• **EXERCISE DETAILS**
Transcribe every record verbatim.

* * *

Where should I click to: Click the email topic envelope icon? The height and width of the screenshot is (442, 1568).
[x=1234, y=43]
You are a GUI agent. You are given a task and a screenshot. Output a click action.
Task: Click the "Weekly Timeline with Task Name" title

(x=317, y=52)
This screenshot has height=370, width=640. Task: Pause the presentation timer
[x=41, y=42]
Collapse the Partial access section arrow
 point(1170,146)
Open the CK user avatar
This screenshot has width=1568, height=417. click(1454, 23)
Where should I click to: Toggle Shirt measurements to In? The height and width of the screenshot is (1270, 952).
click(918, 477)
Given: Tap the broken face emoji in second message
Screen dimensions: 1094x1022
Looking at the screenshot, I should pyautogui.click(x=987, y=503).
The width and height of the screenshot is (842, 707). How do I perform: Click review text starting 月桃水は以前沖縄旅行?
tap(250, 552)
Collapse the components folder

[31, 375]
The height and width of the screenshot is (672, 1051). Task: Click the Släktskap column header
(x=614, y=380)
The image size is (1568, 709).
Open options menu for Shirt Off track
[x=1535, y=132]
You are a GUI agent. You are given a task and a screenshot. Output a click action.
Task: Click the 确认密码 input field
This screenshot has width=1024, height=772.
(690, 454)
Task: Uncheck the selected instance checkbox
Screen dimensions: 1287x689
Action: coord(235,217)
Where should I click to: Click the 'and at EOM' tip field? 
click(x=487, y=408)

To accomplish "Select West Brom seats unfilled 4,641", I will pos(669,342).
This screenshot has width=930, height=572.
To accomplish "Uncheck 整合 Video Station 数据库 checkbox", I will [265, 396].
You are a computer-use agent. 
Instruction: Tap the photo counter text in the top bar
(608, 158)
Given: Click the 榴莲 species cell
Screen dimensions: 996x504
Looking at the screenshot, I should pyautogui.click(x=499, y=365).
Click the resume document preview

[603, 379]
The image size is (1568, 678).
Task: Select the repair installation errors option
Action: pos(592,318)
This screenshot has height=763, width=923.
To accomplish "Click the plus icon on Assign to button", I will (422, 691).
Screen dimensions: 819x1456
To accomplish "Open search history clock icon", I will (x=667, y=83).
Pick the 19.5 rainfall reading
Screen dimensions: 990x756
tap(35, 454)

* * *

• **SOLUTION TO THE PROBLEM**
Where should I click to: Click the email topic envelope icon? The height and width of the screenshot is (442, 1568).
[x=1234, y=43]
You are a GUI agent. You are given a task and a screenshot. Output a click action.
Task: Click the "Weekly Timeline with Task Name" title

(x=317, y=52)
This screenshot has height=370, width=640. Task: Pause the presentation timer
[x=41, y=42]
Collapse the Partial access section arrow
 point(1170,146)
Open the CK user avatar
This screenshot has width=1568, height=417. click(1454, 23)
Where should I click to: Toggle Shirt measurements to In? The height and width of the screenshot is (1270, 952).
click(918, 477)
Given: Tap the broken face emoji in second message
Screen dimensions: 1094x1022
Looking at the screenshot, I should pyautogui.click(x=987, y=503).
The width and height of the screenshot is (842, 707). How do I perform: Click review text starting 月桃水は以前沖縄旅行?
tap(250, 552)
Collapse the components folder

[31, 375]
The height and width of the screenshot is (672, 1051). Task: Click the Släktskap column header
(x=614, y=380)
The image size is (1568, 709).
Open options menu for Shirt Off track
[x=1535, y=132]
You are a GUI agent. You are given a task and a screenshot. Output a click action.
Task: Click the 确认密码 input field
This screenshot has width=1024, height=772.
(690, 454)
Task: Uncheck the selected instance checkbox
Screen dimensions: 1287x689
Action: coord(235,217)
Where should I click to: Click the 'and at EOM' tip field? 
click(x=487, y=408)

To accomplish "Select West Brom seats unfilled 4,641", I will pos(669,342).
This screenshot has width=930, height=572.
To accomplish "Uncheck 整合 Video Station 数据库 checkbox", I will [265, 396].
You are a computer-use agent. 
Instruction: Tap the photo counter text in the top bar
(608, 158)
Given: Click the 榴莲 species cell
Screen dimensions: 996x504
Looking at the screenshot, I should pyautogui.click(x=499, y=365).
Click the resume document preview

[603, 379]
The image size is (1568, 678).
Task: Select the repair installation errors option
Action: pos(592,318)
This screenshot has height=763, width=923.
To accomplish "Click the plus icon on Assign to button", I will (422, 691).
Screen dimensions: 819x1456
To accomplish "Open search history clock icon", I will (x=667, y=83).
Pick the 19.5 rainfall reading
Screen dimensions: 990x756
tap(35, 454)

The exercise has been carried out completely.